予選は中止になったけど……面白いぞウエットタイヤ開発戦線! 4社それぞれからポジティブなコメント|スーパーGT第6戦
GT500から受け継いだパターン、どの雨量でも速さあり。ミシュランは手応え十分
“雨のミシュラン”は健在だ。昨年限りでGT500クラスでの供給を終了し、今季はGT300クラスの3台に供給するミシュランは、20号車シェイドレーシング GR86 GTがトップ、7号車Studie BMW M4が4番手、45号車PONOS FERRARI 296が5番手と全車トップ5入り。同社は今季から、昨年のGT500で圧倒的パフォーマンスを誇ったトレッドパターンを採用したが、やはりと言うべきか速さを見せた。 ミシュランの新パターン(もとい昨年までのGT500のパターン)は、その溝の入り方から、“ちょい濡れ路面に強い”という印象を持たれがちだが、その真骨頂はちょい濡れもフルウエットも強いところ。

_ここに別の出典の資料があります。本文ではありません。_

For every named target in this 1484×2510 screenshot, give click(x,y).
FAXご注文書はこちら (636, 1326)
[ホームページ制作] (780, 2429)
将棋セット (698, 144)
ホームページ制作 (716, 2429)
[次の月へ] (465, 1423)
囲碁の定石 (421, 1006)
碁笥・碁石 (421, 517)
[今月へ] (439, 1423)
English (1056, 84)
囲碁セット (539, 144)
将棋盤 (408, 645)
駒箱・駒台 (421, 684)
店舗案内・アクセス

開発を率いる小田島広明モータースポーツダイレクターも、今回の結果を受けて盤石な手応えを掴んでいるようだ。 「新しいパターンの方が、どちらかというと使用できるウインドウの幅が広く持てます。ブロック(溝と溝の間にある、独立した塊)に大きさがあるので、降ったり止んだりで水量が変化してもブロックが壊れにくく、摩耗があまり進みにくいパターンになっています」 新パターン投入の経緯を、そう説明した小田島ダイレクター。公式練習の結果を踏まえ、決勝に向けて次のように語った。 「走行中止になるか際どいレベルの雨でしたが、その中でチームさんごとにいくつかのスペックを試しながら練習走行を走っていました」 「それらを試していたタイミングによって順位の差がついてしまっていますが、コンディションに合ったスペックの確認ができましたので、明日雨が降っても適切なスペックを投入できるという点で手応えがあります」
ウィークポイントがなくなってしまう……ライバルも恐れるブリヂストン勢の新タイヤ
そして最後はブリヂストン。GT500クラスでは現在8連覇中で、今季は15台中12台に供給する絶対王者だ。 そんなブリヂストンも、ウエット路面においても他を圧倒すべく、開発を続けている。これまではライバルメーカーとは対照的にダンプ路面を課題としていたブリヂストンは、昨年の開幕前テストで新たなパターンのタイヤを投入。しかしながら「水量が多い際のパフォーマンスが落ち過ぎていた。それでも他社さん対比では劣っていなかったと思っていますが、安全第一ということを考えて(BSタイヤ開発責任者 山本貴彦氏)」ということで昨シーズンの採用は見送った。そして今季ついに、同系統のパターンが正式採用された。 このタイヤについては、ライバルメーカーからも警戒する声が挙がっている。64号車Moduloの伊沢は、「BSの新しいパターンでのスピードは未知数で強そうだと感じる」と語った。 「間違いなく雨量の少ないところに合わせてきているはずなのに、雨量が多い時でも普通に走っているのが怖いです」 「F1のインターミディエイトタイヤのような溝ですよね。あのパターンを見た時に、あれで雨量が多い時は無理じゃないかと思っていましたし、逆に僕らは雨量が多い時でも意外と走れるので、チャンスがあると思っていたのですが、意外と走るじゃんって……(笑)」 ブリヂストン勢のドライバーからは、GT500、GT300共にポジティブな声が聞こえてきている。公式練習最速で、GT500クラスのポールポジションから決勝を迎える38号車KeePer CERUMO GR Supraの石浦宏明は、新タイヤの長所を次のように説明した。 「以前のパターンと比べると、水が多い時も少ない時も、全ての条件で性能が上がっています。テストで確認できていた性能を、今回改めて確認することができました」 「見た目としては、以前から開発してきたものになりますが、その中でもどんどん進化・開発を重ねてきています。明日はどんな天気になるか分かりませんが、それが威力を発揮してくれると期待しています」 このように、4メーカー全てが開発の成果をポジティブに捉えている様子。22日(日)に行なわれる決勝も完全ドライ路面でスタートとなる可能性は低く、“ウエットタイヤ戦線”の続きが見られるかもしれない。